* [Exercise details] Copy out the lines below that hold the word "computer".

[[ Records to process open ]]

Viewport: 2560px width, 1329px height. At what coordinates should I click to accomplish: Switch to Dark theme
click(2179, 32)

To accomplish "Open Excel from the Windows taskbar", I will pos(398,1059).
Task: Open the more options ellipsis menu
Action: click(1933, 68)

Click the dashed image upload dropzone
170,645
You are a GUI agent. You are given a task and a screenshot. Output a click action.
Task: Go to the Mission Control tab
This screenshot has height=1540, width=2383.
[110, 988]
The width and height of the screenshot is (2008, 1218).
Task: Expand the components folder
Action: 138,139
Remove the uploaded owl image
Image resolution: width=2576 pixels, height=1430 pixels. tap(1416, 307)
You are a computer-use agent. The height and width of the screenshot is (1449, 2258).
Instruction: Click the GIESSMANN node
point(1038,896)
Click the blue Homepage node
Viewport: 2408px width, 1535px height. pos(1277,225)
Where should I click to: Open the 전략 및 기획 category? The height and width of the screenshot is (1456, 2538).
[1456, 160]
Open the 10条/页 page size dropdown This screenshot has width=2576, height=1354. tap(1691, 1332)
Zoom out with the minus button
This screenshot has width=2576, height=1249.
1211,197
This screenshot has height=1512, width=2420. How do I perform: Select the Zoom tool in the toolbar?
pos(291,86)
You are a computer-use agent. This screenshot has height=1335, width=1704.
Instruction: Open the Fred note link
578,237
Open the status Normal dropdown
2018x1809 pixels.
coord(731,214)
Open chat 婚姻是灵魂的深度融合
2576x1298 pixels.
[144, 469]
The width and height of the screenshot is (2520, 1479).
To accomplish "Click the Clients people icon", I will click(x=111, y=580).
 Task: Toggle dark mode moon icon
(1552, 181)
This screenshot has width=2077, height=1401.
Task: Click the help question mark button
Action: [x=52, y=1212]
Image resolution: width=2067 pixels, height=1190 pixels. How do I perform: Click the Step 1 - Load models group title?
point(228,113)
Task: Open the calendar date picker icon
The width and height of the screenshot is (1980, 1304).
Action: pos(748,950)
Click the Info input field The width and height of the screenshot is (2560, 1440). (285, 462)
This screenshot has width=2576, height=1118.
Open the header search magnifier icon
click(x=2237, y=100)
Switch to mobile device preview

[[ Records to process closed ]]

* [Solution]
You are a computer-use agent. The height and width of the screenshot is (1449, 2258).
You are a computer-use agent. This screenshot has height=1335, width=1704.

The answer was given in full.